Although during the 2010s Sri Lanka has one of the fastest growing economies in Asia, it has tumbled into the worst economic crisis since independence in 1948, with spiraling inflation, and shortages of food, fuel and medicine.
According to CNBC:
Inflation in Sri Lanka will peak at about 70% over the next two months before it starts to moderate in September this year, according to the governor of the Sri Lankan central bank.
Food inflation in June climbed to 80.1% compared to a year ago.
President Gotabaya Rajapaksa resigned and fled the country; new president Ranil Wickremesinghe is still faced with protests and economic turmoil.

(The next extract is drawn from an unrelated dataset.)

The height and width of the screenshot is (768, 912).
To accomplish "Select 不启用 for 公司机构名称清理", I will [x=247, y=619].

Ceylon said that its operations were not adversely affected, and the company only experienced a few delays in obtaining the final details of certain permits, but the Company is now able to expedite activities at both mines.
The M1 and K1 licences demonstrate our ability to meet, or surpass, the requirements set out by the GSMB as well as the social licence we have developed in Sri Lanka. With the closing of our recent financing and the permitting of both the K1 and M1 mining projects, we are now in position to expedite our goal of achieving free cash flows from hoisting our high-grade, direct shipping, vein graphite from both projects within the next few months.—Don Baxter, President, and CEO
K1 is Ceylon Graphite’s first exploration project and operates under the Sarcon Development legal umbrella. M1 is an active exploration site in Malsiripura (near Kurunegella) and is operated under Ceylon Graphite’s subsidiary JADS Enterprises.
From the K1 site.
Graphite mined in Sri Lanka is known to be some of the highest grade in the world and has been confirmed to be suitable to be easily upgradable for a range of applications including the high-growth electric vehicle and battery storage markets as well as construction, healthcare and paints and coatings sectors.

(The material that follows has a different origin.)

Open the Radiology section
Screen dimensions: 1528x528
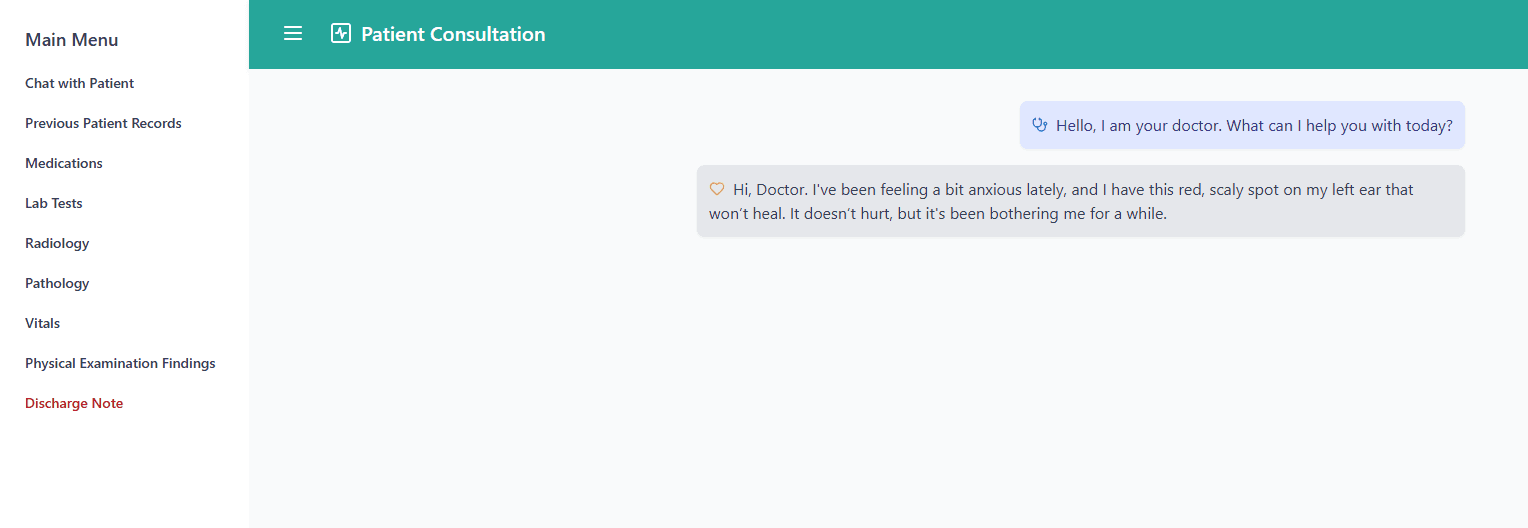tap(57, 243)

The Government of Sri Lanka granted the company’s wholly owned subsidiary Sarcon Development (Pvt) Ltd. an IML Category A licence for its K1 and M1 mines and exploration rights in a land package of more than 120km². These exploration grids (each one square kilometer in area) cover areas of historic graphite production from the early twentieth century and represent a majority of the known graphite occurrences in Sri Lanka.